Six mois plus tard, il privatisa le « Select », petit bar sans prétention sur la route de Lièvin en face du Brico Marché. A 21 heures précises les vitres faillirent voler en éclat lorsque les Rolling Stones entamèrent « Start me up ».

Pour 15 millions d’euros* il réalisa un rêve : danser avec Pilar, la serveuse du bar dont il était secrètement amoureux. Pendant des années elle lui avait refusé une danse, prétextant  préférer les vrais chanteurs.

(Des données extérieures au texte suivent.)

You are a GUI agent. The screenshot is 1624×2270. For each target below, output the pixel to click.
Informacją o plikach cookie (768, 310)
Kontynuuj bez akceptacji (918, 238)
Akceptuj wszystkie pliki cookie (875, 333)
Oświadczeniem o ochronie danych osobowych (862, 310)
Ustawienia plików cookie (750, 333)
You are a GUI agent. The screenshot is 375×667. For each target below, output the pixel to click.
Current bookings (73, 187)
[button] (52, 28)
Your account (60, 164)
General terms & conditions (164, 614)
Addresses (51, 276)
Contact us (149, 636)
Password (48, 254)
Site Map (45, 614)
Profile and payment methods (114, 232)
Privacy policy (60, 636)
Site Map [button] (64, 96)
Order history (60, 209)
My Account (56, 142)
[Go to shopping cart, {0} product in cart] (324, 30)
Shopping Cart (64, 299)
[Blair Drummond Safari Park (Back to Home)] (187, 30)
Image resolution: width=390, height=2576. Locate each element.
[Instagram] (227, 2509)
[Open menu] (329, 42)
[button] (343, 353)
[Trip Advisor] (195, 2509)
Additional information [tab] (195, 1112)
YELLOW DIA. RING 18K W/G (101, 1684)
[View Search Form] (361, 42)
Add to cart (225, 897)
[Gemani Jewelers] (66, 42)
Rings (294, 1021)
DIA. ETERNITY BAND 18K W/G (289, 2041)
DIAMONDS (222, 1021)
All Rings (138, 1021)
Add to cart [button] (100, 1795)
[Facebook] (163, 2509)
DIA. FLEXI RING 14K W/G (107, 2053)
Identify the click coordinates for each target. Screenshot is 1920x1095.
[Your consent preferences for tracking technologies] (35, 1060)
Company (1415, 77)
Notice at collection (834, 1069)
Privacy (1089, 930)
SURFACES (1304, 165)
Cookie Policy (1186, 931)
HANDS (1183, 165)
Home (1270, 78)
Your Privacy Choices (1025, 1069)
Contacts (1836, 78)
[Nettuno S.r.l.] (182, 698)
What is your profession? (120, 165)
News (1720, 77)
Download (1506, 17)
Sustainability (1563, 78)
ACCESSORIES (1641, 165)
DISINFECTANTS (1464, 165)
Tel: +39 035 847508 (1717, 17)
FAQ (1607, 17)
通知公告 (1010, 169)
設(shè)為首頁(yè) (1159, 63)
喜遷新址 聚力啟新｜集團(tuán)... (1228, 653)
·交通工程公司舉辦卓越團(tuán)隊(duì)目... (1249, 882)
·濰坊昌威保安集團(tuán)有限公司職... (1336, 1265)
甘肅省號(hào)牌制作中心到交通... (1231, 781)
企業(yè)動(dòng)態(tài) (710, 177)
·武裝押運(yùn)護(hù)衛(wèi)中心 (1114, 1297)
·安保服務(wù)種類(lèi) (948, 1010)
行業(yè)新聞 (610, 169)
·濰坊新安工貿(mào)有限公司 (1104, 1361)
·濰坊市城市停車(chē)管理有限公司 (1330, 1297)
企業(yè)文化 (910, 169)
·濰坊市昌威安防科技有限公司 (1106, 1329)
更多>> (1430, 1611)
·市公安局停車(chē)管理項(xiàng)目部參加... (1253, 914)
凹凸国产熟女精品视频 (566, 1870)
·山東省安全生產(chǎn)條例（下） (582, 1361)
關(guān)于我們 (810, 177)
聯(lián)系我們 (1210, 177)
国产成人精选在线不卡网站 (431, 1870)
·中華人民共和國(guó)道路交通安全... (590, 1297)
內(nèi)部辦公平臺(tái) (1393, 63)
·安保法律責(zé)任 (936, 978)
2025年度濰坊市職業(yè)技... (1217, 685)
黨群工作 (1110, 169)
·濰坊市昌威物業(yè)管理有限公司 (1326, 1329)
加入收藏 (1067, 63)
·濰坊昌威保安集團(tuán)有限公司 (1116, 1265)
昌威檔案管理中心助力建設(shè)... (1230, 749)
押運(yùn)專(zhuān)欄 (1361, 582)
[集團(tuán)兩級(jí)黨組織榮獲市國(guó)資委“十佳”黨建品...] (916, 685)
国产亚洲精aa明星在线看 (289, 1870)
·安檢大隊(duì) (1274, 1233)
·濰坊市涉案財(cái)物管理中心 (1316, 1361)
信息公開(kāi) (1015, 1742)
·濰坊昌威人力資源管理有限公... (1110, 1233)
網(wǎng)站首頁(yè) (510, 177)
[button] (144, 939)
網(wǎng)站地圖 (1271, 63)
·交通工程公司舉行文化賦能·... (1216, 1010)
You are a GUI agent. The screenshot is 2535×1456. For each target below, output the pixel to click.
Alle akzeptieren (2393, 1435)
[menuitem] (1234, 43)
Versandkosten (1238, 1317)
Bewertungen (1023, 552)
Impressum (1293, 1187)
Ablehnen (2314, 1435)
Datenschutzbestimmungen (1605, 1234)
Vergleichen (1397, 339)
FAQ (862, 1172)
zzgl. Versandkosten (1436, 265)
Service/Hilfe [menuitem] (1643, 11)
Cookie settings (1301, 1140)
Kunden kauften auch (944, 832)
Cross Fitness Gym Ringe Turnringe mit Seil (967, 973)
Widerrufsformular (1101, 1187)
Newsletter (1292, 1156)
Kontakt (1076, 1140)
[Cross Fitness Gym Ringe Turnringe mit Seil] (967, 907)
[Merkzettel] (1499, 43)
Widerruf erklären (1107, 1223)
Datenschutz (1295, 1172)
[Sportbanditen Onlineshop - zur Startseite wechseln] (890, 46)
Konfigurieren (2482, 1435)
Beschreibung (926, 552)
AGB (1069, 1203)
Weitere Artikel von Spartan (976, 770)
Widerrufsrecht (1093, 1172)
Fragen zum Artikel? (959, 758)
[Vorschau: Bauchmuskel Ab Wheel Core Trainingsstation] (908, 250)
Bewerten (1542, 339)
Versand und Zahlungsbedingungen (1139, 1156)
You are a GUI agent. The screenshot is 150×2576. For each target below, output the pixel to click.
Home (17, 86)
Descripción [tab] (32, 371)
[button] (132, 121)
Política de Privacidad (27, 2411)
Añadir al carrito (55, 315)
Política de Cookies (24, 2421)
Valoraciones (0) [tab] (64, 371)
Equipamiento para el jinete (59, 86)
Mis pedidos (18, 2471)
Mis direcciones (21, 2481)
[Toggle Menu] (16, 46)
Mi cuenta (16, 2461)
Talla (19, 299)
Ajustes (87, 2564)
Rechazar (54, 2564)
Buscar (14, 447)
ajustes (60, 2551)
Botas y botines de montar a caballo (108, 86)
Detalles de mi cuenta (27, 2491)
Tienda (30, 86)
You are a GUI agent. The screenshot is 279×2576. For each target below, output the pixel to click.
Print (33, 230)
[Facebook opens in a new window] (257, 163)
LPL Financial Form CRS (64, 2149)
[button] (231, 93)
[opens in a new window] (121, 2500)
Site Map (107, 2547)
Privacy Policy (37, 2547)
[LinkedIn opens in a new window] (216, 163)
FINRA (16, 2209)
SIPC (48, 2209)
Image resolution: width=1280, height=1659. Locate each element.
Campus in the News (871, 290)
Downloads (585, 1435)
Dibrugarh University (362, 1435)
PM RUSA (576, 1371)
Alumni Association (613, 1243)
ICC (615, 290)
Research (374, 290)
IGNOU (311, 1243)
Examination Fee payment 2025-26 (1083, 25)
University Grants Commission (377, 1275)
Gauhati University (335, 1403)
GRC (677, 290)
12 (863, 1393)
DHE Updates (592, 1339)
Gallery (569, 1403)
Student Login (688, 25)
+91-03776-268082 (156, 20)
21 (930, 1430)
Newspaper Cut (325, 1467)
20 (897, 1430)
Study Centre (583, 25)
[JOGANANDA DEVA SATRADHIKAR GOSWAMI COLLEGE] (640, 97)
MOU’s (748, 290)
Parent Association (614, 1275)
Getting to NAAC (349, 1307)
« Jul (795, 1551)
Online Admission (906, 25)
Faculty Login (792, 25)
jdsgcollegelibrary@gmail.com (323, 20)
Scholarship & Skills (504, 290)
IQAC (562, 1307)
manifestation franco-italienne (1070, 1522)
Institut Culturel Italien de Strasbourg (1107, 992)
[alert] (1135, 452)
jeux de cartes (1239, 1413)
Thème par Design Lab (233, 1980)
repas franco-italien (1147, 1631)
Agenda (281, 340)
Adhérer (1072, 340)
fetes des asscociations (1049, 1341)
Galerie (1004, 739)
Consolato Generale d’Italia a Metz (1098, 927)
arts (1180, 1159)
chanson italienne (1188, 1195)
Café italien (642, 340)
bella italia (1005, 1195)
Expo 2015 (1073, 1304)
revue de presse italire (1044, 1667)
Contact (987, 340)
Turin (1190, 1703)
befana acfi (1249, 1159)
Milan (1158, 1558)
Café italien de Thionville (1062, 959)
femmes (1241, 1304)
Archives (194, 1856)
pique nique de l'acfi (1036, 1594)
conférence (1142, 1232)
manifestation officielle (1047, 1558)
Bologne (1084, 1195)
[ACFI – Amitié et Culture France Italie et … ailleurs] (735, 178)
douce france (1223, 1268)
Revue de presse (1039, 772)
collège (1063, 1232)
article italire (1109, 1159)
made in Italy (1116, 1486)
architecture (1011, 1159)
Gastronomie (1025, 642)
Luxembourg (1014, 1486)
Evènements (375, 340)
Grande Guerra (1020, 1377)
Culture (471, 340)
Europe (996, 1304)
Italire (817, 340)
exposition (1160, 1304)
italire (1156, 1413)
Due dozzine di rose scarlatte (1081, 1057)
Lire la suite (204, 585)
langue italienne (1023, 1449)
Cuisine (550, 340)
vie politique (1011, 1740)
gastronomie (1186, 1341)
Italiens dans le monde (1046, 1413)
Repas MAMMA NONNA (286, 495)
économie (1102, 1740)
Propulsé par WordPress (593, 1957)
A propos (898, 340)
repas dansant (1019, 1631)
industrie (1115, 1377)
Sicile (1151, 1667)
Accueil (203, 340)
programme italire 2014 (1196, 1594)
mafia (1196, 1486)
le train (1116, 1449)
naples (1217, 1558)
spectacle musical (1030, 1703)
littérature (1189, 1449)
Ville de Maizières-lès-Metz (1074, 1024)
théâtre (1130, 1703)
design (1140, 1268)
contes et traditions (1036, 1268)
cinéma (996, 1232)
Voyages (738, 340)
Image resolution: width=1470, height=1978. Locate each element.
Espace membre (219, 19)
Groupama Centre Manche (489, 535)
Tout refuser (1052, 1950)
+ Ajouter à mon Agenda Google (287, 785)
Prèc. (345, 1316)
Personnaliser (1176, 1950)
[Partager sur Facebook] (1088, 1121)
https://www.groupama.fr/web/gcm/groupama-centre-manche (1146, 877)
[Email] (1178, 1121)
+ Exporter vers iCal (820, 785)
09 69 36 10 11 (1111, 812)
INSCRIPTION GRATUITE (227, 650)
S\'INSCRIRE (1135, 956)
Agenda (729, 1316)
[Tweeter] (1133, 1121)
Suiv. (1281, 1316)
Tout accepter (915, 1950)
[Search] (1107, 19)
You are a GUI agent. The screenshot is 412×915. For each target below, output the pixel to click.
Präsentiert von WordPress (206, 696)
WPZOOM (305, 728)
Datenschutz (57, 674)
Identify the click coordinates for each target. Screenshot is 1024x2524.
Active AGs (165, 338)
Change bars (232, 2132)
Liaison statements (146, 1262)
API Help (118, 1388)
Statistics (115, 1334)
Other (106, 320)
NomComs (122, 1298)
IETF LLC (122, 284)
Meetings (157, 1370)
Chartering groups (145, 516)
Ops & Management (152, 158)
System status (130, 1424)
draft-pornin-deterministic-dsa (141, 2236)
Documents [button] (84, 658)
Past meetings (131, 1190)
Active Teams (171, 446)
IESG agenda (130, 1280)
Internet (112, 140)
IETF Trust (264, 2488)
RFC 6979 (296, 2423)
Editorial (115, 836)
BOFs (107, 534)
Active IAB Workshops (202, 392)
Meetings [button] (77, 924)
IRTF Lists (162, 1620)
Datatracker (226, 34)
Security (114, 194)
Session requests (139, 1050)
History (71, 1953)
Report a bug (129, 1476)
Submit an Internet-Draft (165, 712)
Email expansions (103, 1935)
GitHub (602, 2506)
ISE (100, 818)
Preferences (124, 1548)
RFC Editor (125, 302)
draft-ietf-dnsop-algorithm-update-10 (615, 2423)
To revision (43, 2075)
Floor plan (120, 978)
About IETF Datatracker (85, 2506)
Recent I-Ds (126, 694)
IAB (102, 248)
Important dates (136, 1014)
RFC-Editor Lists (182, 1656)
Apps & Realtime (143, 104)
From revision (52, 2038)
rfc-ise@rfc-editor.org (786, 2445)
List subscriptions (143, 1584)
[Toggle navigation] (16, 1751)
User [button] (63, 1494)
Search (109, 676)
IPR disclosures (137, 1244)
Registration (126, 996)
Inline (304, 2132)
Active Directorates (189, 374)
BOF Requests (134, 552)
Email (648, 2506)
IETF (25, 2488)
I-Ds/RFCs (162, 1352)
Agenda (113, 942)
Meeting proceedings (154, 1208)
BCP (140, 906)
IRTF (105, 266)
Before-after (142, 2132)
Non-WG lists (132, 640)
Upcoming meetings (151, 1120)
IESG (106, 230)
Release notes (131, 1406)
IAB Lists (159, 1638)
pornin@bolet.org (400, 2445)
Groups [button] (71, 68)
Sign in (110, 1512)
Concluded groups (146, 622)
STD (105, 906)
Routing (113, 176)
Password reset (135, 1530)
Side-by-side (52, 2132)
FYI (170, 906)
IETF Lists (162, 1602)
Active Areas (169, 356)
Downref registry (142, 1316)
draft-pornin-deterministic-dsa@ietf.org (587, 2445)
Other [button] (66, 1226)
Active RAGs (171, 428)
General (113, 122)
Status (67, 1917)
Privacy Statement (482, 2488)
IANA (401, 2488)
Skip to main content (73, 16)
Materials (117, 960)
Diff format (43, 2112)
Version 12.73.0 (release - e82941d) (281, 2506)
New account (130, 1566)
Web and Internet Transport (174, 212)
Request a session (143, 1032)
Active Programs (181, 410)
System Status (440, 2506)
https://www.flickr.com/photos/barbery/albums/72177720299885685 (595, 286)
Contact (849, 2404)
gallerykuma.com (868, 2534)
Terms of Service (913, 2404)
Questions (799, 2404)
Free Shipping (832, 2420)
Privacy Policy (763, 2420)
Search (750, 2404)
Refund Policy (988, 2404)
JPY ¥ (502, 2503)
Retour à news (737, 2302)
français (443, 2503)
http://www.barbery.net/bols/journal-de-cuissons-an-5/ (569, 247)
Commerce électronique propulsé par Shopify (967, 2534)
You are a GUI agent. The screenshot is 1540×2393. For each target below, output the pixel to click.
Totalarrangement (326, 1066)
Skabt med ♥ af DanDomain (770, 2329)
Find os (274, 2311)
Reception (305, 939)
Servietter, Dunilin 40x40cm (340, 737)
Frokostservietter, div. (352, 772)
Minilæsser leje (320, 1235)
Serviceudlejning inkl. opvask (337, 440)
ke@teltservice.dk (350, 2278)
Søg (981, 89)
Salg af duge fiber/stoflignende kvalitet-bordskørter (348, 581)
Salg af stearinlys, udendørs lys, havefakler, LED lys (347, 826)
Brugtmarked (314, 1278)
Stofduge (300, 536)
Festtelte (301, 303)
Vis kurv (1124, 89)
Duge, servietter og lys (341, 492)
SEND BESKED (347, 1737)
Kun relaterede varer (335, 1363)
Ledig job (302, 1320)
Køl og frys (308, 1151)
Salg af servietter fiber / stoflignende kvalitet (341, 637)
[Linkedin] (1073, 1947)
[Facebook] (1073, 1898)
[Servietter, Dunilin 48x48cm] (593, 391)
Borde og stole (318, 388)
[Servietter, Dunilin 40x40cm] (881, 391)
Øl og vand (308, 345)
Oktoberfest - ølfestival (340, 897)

Dans quelques instants, elle se contorsionnerait langoureusement, la boiterie de Gérald rendrait la danse encore plus torride.

Pour Gérald, Angie viendrait en consolation d’une vie.

*Prix HT 2019 hors boissons.

 

Chapitre 35

12 août 2020

Depuis 18 ans mon réveil sonne à 4h30. Je pose un pied à terre, m’assois au bord du lit. La tête me fait encore des misères. Début mai, le 12 me semble-t-il, j’ai commencé à tousser vers midi. Le soir j’avais de la température. Ensuite tout est allé très vite.

Je fais un effort pour me tenir en équilibre. Je sortirai de ma cellule plus tard. Tant pis je suis encore faible, je n’assisterai pas à la première Oraison. Je prendrai place pour les Laudes vers 7h00. La mère supérieure conciliante me laisse libre de me reposer jusqu’à 8h45 pour le petit déjeuner. Ce matin le Seigneur m’appelle et j’ai envie d’être plus proche de lui, au moins pour l’eucharistie. J’ai envie de communier même si le partage du pain et du vin se fait avec des gants en plastique.

J’ai 20 ans quand je rencontre Dieu. New York n’est pas la ville à laquelle on pense pour ce genre de rencontre, on pense plus à Lisieux, Bombay, Kibeho. Je suis dans cette ville pour un dernier shooting  de mode avec un photographe très connu, emporté avec l’affaire Weinsten. Oui j’étais top model, ma carrière avait débuté lors d’un défilé de vêtement pour enfants pour le salon du mariage, porte de … ?

Bien sûr, ce jour-là, les agences se bousculaient. Je fus remarquée et ma vie bascula dans le mannequinat. De 7 à 20 ans. Une vie de voyages, de contraintes physiques, de décalages horaires, d’heures d’attente pénibles en plein soleil, au froid en maillot dans la neige, quelquefois couverte de métal, quelquefois de chocolat, et souvent par des robes de grands couturiers, des trésors aux prix exorbitants. Cette vie me plaisait. J’ai vu de belles personnes et hélas des monstres dont il fallait se méfier. Je n’ai jamais eu à subir d’attaques des prédateurs grouillant en meute dans ce milieu. Non. Tout allait bien. Je gagnais très bien ma vie et j’avais peu de frais car, paradoxalement, je ne dépensais pas  mon argent en choses superflues.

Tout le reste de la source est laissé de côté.